I casually flicked through the manual of a kick-ass juicer that I won and some of the warnings and instructions are just REDICK!

Does anyone actually think putting a digit anywhere near a blade is a good idea?

I say if someone is dumb enough to do that then they should lose their finger as punishment.

Don’t all of these warnings and safety reminders actually defeat the purpose of natural selection and survival of the fittest?

natural selection

After reading through some safety precautions I thought I’d share some things that you should never do when using a juicer:

1. Have a bath and use a juicer at the same time because you might give yourself an electric shock and die.

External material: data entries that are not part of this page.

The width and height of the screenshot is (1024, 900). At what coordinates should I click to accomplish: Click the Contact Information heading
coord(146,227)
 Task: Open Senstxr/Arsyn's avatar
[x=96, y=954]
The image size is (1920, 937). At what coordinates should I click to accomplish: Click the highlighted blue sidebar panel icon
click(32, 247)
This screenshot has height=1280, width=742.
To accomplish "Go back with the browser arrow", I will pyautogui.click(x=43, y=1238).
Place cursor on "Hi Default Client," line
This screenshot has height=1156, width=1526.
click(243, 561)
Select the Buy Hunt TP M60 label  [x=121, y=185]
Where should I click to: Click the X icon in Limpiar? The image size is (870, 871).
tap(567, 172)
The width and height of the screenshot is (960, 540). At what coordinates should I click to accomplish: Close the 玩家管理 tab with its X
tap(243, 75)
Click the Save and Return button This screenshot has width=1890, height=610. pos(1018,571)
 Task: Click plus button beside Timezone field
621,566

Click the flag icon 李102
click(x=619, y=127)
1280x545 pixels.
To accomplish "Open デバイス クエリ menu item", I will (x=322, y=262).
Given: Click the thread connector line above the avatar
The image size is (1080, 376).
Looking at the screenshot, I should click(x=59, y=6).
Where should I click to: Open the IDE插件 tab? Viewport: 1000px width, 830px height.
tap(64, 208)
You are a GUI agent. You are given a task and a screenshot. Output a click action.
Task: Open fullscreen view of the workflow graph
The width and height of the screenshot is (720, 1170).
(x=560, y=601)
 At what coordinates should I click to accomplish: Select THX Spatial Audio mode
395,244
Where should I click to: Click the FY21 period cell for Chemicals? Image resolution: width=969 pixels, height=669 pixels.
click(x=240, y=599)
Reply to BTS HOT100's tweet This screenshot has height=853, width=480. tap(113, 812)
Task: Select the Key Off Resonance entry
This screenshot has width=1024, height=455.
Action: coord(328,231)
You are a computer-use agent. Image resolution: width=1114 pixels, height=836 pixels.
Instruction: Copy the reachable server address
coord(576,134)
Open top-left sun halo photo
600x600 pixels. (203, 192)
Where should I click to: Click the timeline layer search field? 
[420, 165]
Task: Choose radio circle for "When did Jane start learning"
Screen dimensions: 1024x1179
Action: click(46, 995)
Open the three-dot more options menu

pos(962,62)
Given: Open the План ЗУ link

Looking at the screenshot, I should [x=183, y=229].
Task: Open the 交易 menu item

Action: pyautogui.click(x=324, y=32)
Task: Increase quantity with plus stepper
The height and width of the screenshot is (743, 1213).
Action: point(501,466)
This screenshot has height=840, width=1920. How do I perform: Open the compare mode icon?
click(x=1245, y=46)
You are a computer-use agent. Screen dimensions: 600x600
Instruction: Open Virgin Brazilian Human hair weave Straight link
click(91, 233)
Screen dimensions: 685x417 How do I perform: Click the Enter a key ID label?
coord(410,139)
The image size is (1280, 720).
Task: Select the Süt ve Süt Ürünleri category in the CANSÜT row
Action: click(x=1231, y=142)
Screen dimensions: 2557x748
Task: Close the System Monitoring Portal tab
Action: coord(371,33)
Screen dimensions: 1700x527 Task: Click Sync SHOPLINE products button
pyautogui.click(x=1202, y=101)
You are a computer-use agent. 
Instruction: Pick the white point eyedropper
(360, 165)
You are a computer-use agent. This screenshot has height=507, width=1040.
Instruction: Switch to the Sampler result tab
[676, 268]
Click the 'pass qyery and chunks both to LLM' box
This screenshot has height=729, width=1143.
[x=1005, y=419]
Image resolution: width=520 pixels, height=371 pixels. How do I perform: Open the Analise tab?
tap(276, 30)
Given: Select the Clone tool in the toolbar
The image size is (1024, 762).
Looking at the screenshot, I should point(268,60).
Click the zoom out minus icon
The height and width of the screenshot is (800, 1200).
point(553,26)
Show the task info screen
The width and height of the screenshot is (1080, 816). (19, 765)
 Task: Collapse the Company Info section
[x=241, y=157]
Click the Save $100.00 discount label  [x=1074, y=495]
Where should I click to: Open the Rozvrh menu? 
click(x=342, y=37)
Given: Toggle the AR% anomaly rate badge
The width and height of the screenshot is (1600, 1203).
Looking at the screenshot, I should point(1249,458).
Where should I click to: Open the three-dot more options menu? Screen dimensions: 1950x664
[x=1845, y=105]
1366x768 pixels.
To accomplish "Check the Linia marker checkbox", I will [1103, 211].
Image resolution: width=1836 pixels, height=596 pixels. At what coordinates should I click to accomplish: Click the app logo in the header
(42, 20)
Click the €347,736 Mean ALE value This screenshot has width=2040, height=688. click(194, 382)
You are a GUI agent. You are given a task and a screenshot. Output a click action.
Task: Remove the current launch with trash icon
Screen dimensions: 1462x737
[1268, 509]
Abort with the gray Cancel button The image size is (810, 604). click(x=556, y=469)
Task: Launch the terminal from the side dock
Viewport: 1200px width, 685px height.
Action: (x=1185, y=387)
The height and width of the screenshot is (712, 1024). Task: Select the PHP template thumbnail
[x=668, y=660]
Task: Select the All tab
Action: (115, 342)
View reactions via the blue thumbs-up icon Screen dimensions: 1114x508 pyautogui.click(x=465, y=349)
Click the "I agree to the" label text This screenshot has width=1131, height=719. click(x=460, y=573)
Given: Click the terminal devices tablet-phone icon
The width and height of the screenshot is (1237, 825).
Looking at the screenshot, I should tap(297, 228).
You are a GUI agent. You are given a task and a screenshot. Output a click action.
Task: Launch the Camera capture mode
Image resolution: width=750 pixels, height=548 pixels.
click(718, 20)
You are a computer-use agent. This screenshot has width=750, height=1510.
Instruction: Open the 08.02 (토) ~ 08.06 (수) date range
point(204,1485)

2. Give it to your kids when they’re bored no matter how much they beg you because… wait for it… it’s not something they can play with. Who knew right?

3. Try to lift or move your juicer with just ONE HAND, you must use BOTH hands or else something really bad will happen.

4. Do not have a shower with your juicer.

5. Pretend you don’t see the smoke from the unit and continue to use it because you just can’t start your day without your green smoothie.

6. Take your juicer to a flimsy or soft surface and attempt to use it, eg a bed or bean bag.

It’s my opinion that as a society we are WAY too ridiculous in regards to warnings we give people.

I agree that some messages are important, especially for visitors that aren’t aware of local dangers or problems.

marine creatures common sense

But it’s getting a bit ridiculous when we have to be told that razor blades are sharp and that we should NEVER iron an item of clothing while wearing it.

I say it’s time to bring back common sense.

Danger -2  June 2013

Don’t you agree?

What is the silliest warning sign you have seen?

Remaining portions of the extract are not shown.